[AVAILABLE RECORDS Boundary: Start]

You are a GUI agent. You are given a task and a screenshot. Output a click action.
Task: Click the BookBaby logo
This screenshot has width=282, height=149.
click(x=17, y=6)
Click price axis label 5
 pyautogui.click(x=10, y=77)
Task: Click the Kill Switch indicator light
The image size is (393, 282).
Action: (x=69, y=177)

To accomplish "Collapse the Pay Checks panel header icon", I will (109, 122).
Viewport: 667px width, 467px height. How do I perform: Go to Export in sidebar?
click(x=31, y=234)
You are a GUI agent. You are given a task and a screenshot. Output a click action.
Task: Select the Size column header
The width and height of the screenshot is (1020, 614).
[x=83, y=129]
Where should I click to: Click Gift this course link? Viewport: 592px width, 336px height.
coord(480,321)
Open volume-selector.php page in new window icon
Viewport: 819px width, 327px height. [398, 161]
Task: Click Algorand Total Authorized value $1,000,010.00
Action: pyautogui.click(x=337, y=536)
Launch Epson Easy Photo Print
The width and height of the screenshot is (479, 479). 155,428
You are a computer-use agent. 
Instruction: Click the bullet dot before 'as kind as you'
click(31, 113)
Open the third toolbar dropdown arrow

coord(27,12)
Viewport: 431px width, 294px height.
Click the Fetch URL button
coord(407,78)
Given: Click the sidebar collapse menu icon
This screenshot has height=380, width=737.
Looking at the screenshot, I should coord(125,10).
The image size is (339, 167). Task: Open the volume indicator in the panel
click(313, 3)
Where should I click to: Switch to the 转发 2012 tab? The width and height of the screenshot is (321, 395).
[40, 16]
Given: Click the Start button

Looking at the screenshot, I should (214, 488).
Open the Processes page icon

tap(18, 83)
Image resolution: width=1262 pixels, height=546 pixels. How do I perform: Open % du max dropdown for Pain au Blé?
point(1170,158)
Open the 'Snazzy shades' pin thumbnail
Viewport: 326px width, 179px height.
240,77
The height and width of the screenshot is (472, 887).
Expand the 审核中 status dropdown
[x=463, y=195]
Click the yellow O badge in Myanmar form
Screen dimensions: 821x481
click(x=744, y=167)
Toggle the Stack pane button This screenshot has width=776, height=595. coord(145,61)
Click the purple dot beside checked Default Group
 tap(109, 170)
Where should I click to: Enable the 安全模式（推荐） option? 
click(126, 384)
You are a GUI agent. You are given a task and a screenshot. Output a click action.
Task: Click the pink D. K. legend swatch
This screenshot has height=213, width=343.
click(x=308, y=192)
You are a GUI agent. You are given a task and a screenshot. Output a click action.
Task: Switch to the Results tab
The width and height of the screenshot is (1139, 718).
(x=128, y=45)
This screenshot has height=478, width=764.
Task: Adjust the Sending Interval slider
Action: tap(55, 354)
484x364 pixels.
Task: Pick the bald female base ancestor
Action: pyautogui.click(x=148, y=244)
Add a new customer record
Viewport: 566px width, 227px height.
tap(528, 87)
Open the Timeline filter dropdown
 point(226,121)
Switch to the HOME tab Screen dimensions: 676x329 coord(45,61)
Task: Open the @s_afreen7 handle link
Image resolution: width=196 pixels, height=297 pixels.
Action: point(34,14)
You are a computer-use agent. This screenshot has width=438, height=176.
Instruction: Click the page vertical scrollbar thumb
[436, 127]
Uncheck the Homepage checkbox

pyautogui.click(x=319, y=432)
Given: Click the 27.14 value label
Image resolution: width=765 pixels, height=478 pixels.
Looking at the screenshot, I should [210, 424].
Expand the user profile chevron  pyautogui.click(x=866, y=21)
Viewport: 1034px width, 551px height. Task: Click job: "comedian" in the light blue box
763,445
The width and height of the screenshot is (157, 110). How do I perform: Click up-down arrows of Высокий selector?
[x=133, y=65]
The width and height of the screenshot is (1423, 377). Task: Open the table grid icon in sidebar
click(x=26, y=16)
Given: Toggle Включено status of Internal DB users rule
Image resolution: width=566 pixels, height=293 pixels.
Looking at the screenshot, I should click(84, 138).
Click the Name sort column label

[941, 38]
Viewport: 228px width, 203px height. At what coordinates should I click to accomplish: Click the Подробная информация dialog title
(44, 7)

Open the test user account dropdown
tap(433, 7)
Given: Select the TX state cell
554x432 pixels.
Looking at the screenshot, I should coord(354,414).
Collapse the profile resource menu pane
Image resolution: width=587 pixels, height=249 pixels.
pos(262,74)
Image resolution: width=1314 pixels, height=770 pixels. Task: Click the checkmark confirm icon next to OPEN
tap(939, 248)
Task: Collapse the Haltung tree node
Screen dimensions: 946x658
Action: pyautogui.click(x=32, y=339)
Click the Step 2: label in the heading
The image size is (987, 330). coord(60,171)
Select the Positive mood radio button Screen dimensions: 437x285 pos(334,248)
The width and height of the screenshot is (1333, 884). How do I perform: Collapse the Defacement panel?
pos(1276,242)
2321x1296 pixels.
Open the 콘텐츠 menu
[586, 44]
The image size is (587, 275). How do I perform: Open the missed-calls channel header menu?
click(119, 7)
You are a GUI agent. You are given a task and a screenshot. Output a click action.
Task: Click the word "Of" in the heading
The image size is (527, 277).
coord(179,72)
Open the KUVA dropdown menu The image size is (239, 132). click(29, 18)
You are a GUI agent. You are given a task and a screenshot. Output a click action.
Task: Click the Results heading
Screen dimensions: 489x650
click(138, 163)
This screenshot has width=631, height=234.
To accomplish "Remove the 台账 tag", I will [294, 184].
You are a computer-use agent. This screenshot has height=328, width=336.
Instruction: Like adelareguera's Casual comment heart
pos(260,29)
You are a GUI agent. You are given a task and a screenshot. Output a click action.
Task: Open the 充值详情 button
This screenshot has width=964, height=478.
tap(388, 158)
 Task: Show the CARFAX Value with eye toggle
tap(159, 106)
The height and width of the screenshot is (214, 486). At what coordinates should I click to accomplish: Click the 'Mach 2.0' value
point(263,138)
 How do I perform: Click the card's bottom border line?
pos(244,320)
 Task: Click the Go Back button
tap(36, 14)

[AVAILABLE RECORDS Boundary: End]

PROBLEM STATEMENT -> For this exercise, output exactly the lines above from the line with "Switch to the HOME" to the line with "Given: Click the 27.14 value label", counting both, and leave out the rest.

SOLUTION BELOW ->
Switch to the HOME tab Screen dimensions: 676x329 coord(45,61)
Task: Open the @s_afreen7 handle link
Image resolution: width=196 pixels, height=297 pixels.
Action: point(34,14)
You are a computer-use agent. This screenshot has width=438, height=176.
Instruction: Click the page vertical scrollbar thumb
[436, 127]
Uncheck the Homepage checkbox

pyautogui.click(x=319, y=432)
Given: Click the 27.14 value label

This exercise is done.